What you need to do:
Return the data below exactly, but only from the line containing "The width and height of the screenshot is (1228, 388)." through the line containing "Task: Open Журналы безопасности link", with both of those lines included.

Stored items:
==========
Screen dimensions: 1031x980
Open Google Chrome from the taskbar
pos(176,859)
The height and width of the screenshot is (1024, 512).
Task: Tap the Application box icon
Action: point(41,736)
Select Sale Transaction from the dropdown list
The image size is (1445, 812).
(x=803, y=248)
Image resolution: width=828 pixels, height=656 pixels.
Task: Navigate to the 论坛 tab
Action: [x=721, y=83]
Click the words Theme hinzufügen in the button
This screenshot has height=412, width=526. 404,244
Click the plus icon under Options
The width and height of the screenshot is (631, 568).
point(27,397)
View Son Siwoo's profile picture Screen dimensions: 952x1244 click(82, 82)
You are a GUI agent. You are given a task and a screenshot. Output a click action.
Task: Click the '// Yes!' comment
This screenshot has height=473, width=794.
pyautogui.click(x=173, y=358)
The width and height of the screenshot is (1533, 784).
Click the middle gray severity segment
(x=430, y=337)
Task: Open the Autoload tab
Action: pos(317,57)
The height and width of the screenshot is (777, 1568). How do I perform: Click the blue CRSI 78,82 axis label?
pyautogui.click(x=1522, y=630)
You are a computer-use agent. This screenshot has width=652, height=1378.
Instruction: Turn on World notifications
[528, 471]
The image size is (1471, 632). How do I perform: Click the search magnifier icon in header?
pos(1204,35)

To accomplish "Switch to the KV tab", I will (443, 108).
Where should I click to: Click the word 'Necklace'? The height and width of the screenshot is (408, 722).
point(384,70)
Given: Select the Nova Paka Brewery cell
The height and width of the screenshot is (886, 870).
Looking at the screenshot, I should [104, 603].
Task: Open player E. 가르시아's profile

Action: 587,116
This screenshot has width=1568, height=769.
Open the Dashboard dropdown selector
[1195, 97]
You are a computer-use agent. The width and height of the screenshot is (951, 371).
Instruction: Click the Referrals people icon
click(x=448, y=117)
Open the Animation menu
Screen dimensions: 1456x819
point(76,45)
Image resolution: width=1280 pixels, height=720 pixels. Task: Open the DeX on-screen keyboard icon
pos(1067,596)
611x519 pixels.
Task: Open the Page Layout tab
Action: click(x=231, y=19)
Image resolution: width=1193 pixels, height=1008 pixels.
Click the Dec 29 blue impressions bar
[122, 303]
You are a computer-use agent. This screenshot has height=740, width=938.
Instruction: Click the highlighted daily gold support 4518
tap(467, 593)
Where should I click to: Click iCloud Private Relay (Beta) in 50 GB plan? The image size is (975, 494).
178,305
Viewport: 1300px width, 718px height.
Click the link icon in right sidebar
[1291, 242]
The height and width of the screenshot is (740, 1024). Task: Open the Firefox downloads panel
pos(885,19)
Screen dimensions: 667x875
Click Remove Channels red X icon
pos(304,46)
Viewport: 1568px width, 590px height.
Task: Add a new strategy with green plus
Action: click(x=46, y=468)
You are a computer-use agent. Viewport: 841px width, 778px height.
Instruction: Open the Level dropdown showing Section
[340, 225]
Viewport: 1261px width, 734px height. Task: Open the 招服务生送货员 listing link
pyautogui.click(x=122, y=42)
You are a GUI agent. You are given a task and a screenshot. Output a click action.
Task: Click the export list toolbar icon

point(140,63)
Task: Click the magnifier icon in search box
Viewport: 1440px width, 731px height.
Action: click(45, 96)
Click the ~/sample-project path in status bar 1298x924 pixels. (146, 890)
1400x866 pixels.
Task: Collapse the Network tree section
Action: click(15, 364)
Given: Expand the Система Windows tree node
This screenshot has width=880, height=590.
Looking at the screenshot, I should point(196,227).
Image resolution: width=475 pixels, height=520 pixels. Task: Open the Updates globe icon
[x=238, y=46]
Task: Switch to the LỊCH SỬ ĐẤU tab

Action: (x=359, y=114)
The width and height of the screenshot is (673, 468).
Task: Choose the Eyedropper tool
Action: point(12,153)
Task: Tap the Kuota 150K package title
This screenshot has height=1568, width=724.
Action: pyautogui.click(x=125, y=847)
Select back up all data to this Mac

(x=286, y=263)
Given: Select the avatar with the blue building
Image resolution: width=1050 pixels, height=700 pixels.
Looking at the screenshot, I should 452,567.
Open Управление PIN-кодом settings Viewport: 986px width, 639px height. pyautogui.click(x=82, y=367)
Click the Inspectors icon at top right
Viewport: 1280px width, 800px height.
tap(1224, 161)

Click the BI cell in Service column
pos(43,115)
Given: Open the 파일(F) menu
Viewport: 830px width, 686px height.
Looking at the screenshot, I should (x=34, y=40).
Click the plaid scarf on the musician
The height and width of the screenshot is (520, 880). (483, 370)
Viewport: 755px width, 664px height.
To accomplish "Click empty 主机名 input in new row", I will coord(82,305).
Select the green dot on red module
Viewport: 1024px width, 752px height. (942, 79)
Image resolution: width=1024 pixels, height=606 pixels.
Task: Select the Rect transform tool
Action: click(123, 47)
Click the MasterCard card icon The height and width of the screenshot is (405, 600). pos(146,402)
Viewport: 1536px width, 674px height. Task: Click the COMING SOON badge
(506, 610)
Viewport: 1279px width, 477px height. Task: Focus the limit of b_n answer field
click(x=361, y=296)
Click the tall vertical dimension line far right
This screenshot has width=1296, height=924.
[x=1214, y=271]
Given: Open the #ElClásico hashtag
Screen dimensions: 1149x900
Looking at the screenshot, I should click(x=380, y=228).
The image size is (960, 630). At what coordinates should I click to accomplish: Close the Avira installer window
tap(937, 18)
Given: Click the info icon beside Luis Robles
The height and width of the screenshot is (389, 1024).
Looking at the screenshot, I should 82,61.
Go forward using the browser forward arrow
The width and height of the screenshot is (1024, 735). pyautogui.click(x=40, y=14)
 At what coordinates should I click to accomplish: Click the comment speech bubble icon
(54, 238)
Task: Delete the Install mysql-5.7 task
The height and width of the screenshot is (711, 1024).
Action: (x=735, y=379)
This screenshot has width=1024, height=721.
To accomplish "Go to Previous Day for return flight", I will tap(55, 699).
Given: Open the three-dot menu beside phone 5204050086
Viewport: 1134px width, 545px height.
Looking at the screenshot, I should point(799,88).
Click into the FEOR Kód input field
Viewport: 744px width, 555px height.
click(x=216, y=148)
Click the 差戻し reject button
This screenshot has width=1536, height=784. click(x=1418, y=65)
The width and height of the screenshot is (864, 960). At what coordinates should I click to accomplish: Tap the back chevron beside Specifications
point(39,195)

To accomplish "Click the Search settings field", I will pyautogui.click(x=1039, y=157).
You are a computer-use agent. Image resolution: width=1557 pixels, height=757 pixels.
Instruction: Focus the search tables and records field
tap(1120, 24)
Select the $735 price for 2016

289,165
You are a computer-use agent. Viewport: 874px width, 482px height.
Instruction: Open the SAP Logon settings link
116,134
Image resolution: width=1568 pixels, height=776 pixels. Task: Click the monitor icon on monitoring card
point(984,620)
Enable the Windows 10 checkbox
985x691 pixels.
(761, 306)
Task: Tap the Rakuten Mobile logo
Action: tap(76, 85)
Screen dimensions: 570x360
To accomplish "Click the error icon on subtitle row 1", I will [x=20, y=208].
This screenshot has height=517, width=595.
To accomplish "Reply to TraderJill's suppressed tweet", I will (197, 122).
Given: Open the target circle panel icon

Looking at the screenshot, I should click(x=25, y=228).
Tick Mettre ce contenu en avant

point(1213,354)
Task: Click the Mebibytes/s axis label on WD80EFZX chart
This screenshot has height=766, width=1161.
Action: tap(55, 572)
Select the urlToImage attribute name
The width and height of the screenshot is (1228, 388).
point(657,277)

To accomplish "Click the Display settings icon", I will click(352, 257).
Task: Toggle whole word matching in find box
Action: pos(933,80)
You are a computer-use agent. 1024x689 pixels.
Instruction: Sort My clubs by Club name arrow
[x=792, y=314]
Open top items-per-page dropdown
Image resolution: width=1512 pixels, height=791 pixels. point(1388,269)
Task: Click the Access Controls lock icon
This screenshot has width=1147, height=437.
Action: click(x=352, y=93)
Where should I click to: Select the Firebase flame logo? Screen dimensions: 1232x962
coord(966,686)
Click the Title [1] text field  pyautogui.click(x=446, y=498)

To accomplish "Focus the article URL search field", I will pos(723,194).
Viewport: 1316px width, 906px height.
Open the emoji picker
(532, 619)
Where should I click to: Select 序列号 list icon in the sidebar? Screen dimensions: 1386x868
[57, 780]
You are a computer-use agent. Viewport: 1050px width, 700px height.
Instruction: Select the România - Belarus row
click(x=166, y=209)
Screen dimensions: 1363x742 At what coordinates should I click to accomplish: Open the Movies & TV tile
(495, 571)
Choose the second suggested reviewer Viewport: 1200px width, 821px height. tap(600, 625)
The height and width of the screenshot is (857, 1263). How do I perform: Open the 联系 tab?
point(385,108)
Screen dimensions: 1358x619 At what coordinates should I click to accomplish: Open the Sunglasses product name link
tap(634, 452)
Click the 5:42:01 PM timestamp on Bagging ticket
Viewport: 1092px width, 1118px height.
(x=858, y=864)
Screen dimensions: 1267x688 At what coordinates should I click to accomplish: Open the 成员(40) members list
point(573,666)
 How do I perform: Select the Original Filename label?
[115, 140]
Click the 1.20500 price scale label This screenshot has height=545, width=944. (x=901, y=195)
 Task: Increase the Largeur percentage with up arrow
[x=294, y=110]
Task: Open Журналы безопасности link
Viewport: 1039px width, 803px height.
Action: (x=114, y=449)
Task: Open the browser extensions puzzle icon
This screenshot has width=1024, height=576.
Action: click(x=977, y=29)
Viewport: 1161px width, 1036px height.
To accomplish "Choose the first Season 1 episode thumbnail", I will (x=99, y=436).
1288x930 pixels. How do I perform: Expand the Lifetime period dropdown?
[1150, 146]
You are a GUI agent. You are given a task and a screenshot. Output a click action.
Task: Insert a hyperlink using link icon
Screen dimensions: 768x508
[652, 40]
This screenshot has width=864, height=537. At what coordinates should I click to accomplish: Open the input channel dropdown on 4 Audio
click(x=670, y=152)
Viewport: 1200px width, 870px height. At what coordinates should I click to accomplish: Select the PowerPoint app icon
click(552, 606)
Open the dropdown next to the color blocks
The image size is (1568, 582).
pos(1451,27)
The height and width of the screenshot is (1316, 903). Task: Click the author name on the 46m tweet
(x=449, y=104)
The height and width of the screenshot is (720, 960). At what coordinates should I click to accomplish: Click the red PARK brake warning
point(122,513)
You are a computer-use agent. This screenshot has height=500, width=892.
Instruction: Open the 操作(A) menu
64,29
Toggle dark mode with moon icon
==========
Response box:
The width and height of the screenshot is (1228, 388).
point(657,277)

To accomplish "Click the Display settings icon", I will click(352, 257).
Task: Toggle whole word matching in find box
Action: pos(933,80)
You are a computer-use agent. 1024x689 pixels.
Instruction: Sort My clubs by Club name arrow
[x=792, y=314]
Open top items-per-page dropdown
Image resolution: width=1512 pixels, height=791 pixels. point(1388,269)
Task: Click the Access Controls lock icon
This screenshot has width=1147, height=437.
Action: click(x=352, y=93)
Where should I click to: Select the Firebase flame logo? Screen dimensions: 1232x962
coord(966,686)
Click the Title [1] text field  pyautogui.click(x=446, y=498)

To accomplish "Focus the article URL search field", I will pos(723,194).
Viewport: 1316px width, 906px height.
Open the emoji picker
(532, 619)
Where should I click to: Select 序列号 list icon in the sidebar? Screen dimensions: 1386x868
[57, 780]
You are a computer-use agent. Viewport: 1050px width, 700px height.
Instruction: Select the România - Belarus row
click(x=166, y=209)
Screen dimensions: 1363x742 At what coordinates should I click to accomplish: Open the Movies & TV tile
(495, 571)
Choose the second suggested reviewer Viewport: 1200px width, 821px height. tap(600, 625)
The height and width of the screenshot is (857, 1263). How do I perform: Open the 联系 tab?
point(385,108)
Screen dimensions: 1358x619 At what coordinates should I click to accomplish: Open the Sunglasses product name link
tap(634, 452)
Click the 5:42:01 PM timestamp on Bagging ticket
Viewport: 1092px width, 1118px height.
(x=858, y=864)
Screen dimensions: 1267x688 At what coordinates should I click to accomplish: Open the 成员(40) members list
point(573,666)
 How do I perform: Select the Original Filename label?
[115, 140]
Click the 1.20500 price scale label This screenshot has height=545, width=944. (x=901, y=195)
 Task: Increase the Largeur percentage with up arrow
[x=294, y=110]
Task: Open Журналы безопасности link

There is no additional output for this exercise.